[Stored data]

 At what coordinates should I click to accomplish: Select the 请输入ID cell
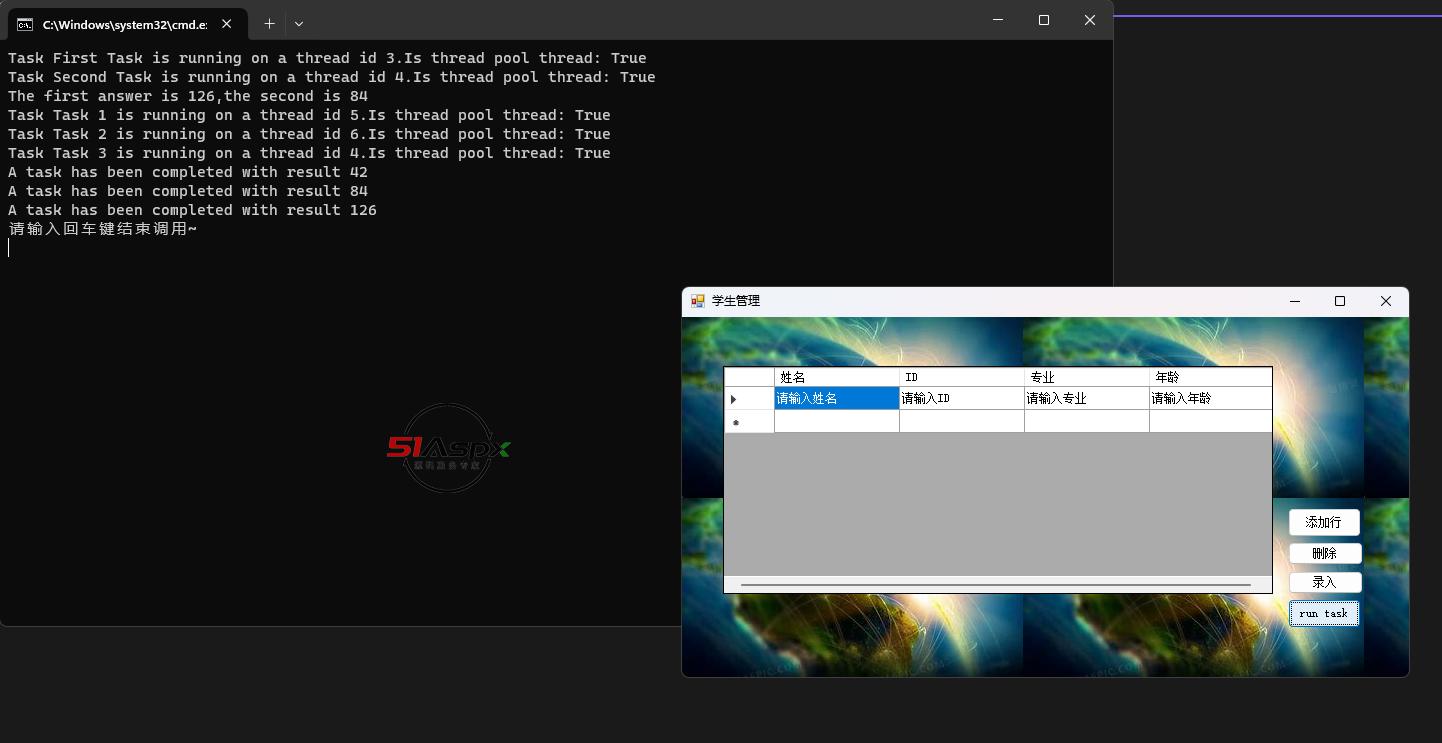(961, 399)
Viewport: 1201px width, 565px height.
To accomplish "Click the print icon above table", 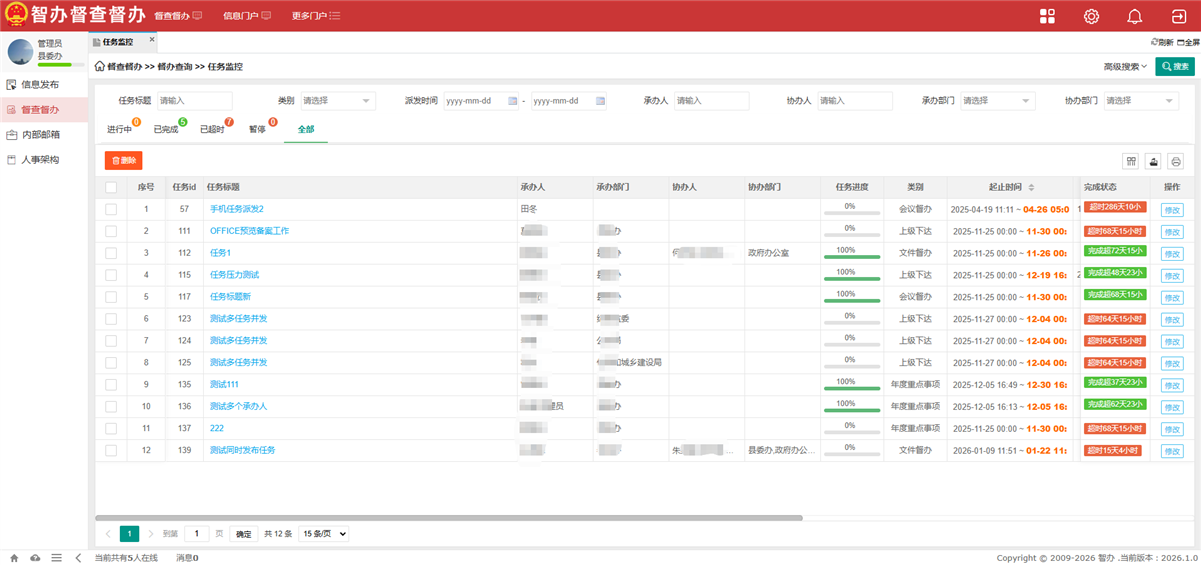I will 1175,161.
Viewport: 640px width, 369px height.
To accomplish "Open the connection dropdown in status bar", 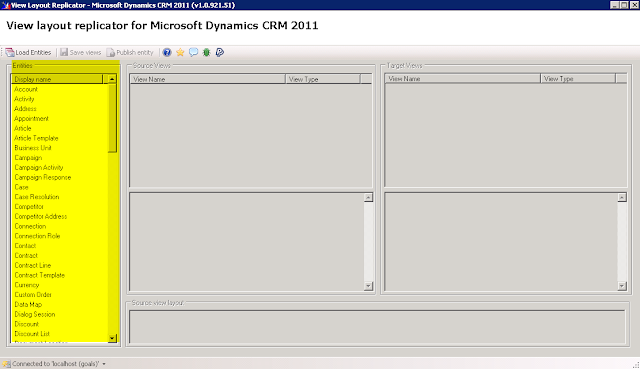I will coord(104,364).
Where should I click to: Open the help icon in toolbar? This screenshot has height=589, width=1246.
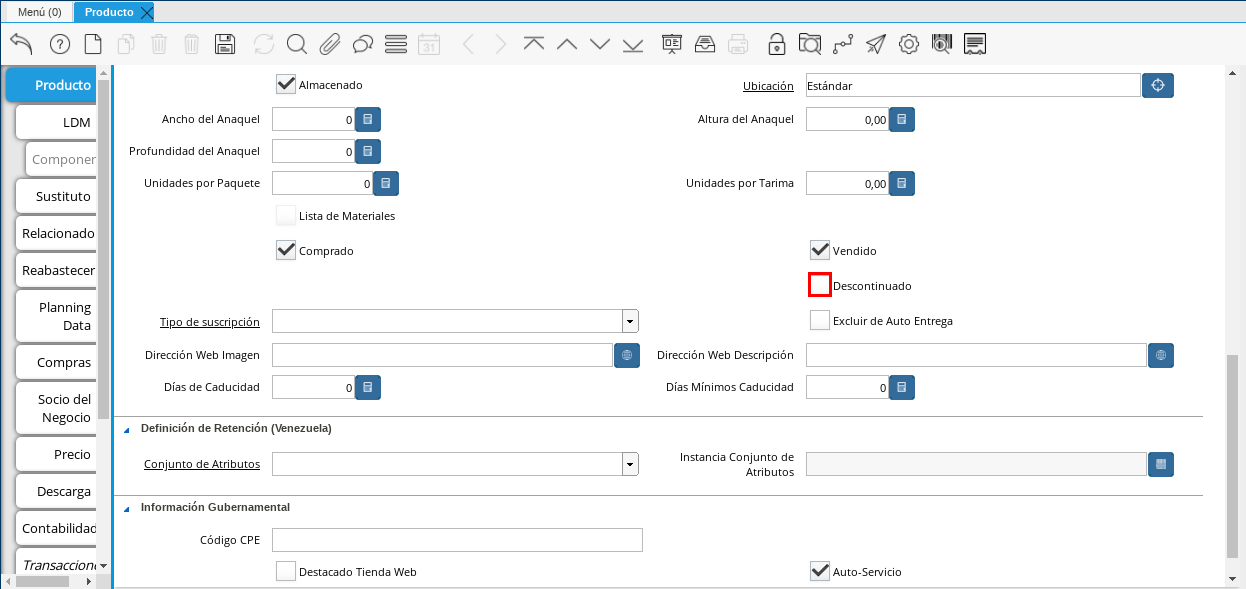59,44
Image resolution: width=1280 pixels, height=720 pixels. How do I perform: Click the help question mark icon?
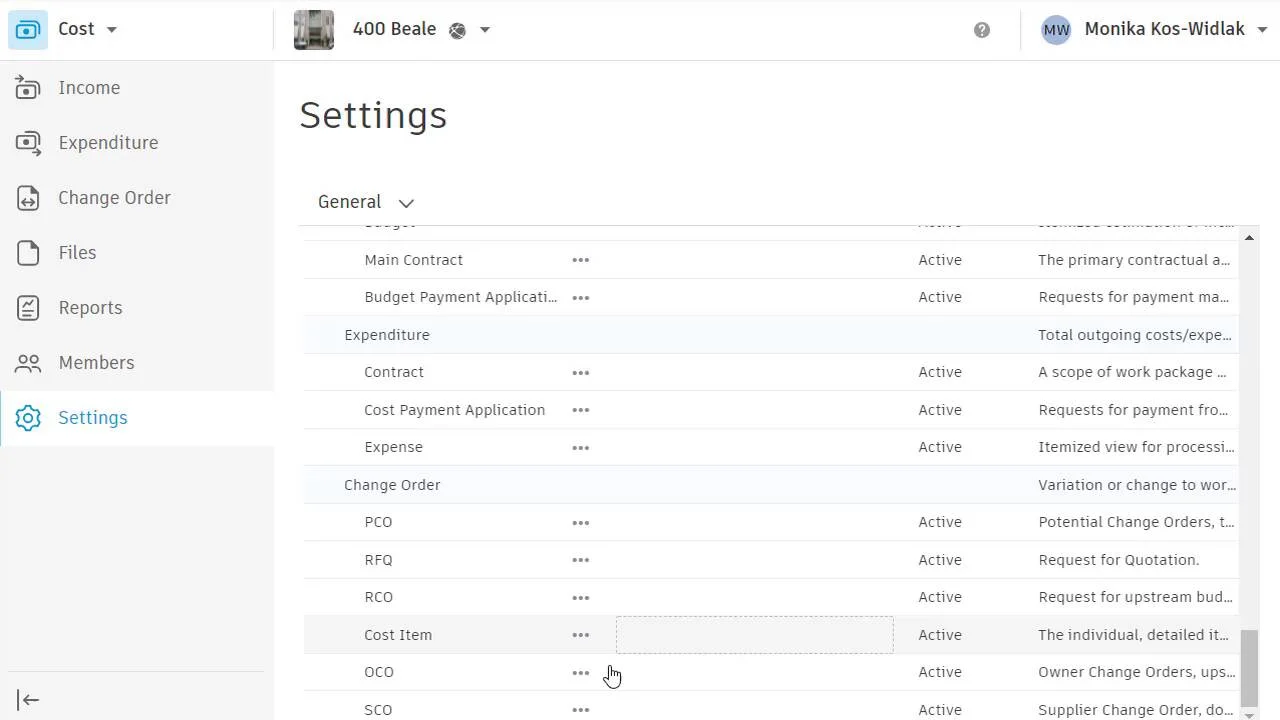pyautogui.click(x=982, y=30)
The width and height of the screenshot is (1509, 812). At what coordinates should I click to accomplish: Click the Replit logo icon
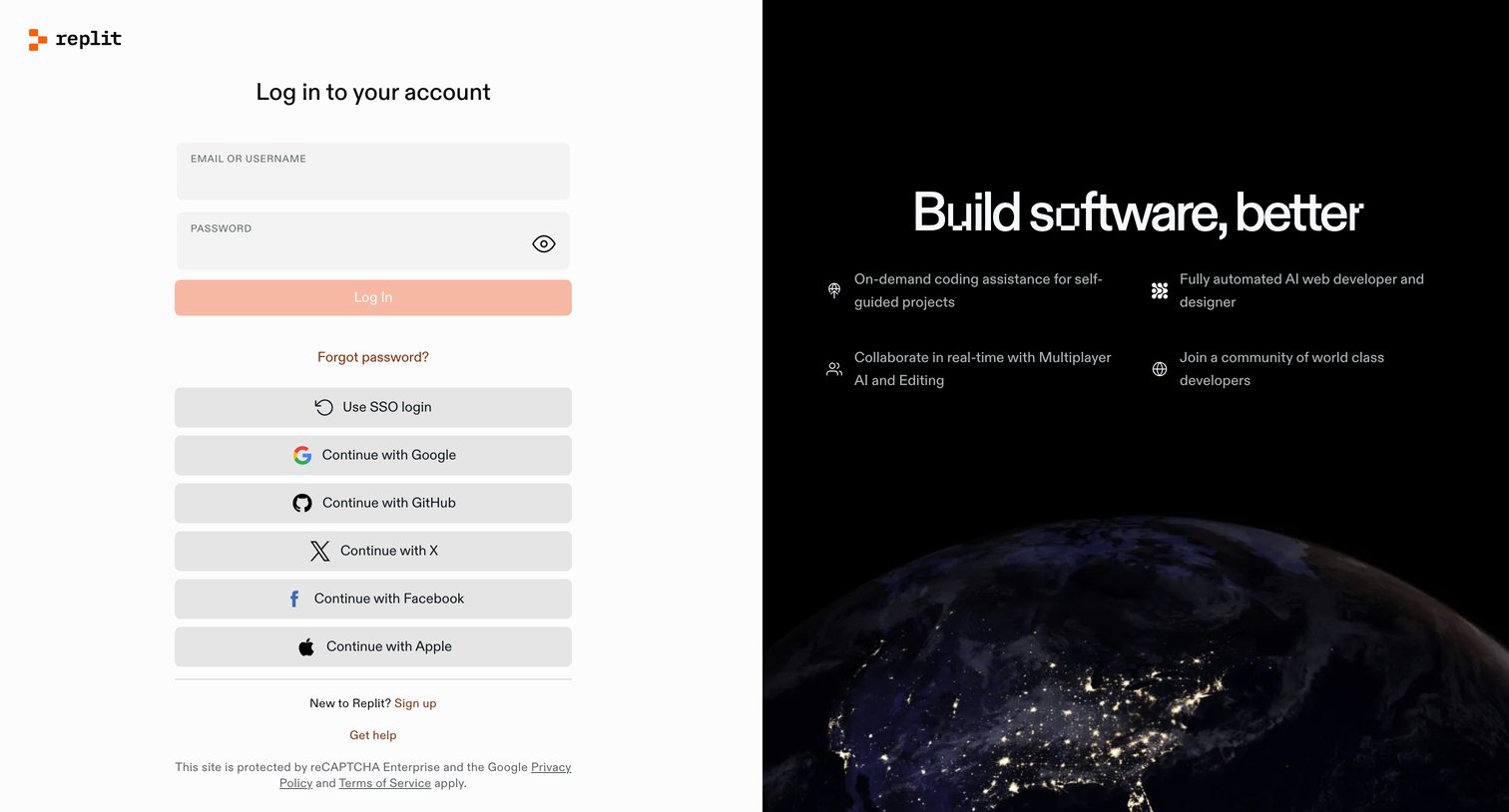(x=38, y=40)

» WHAT YOU WILL DO:
Please copy exactly the lines from the one containing "The width and" through the last line of the records, both ends included, and leave out any pictures.

» WRITTEN ANSWER:
The width and height of the screenshot is (1509, 812). At what coordinates should I click to accomplish: Click the Replit logo icon
(x=38, y=40)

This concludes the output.